Although CTA has taken a number of major steps over the past 20 years to close the achievement gap for all students, its nonprofit institute has capitalized on those years of real teachers’ experience and created a number of initiatives that build on that success.
“Instead of looking at our schools as something broken to be fixed, the CTA IFT has encouraged teachers, administrators, school board members, parents and community leaders to take a close look at their schools and classrooms to find out what’s working well and to use that information to make changes in our schools,” says CTA Vice President Dean Vogel. “We think this is one approach that will make a difference.”
One of IFT’s cutting-edge projects has been to conduct student and parent interviews at seven of California’s lowest-performing high schools to find out what’s right about high schools, classrooms, subjects, teachers, students, parents and families. Based on 800 extensive interviews, the IFT found that the following factors drive a culture of success: focusing on the future; strengthening the work ethic; expanding family-school relations; strengthening the social ethic; valuing child rearing practices; encouraging system-wide thinking; and moving to a learning-centered environment.

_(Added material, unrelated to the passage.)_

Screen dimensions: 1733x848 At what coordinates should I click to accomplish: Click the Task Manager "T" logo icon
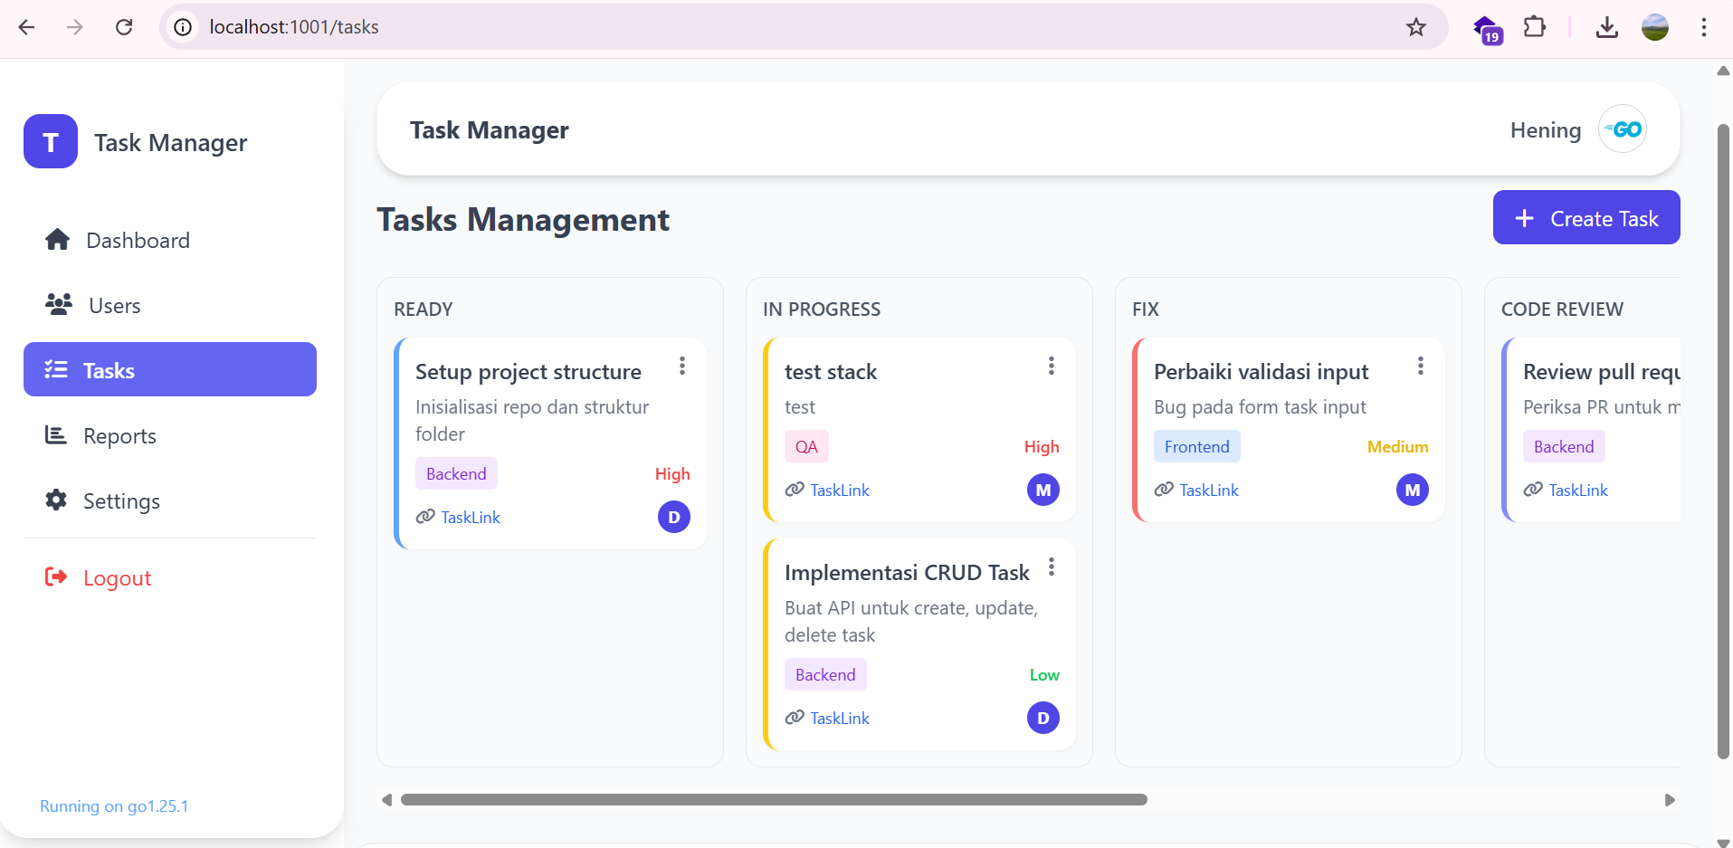point(51,142)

For its latest program, IFT secured a grant from the William and Flora Hewlett Foundation to work with a target amount of schools to reduce the high school drop-out rate.
IFT’s “Closing the Achievement Gap by Understanding the Culture of Success” workshop on May 16-17 in Sacramento represents the next step in building on those factors.
Says Vogel, “The answers to closing the achievement gap lie with our teachers who know what works and with our students and parents who know how important a good education is to their future and the future of their communities.”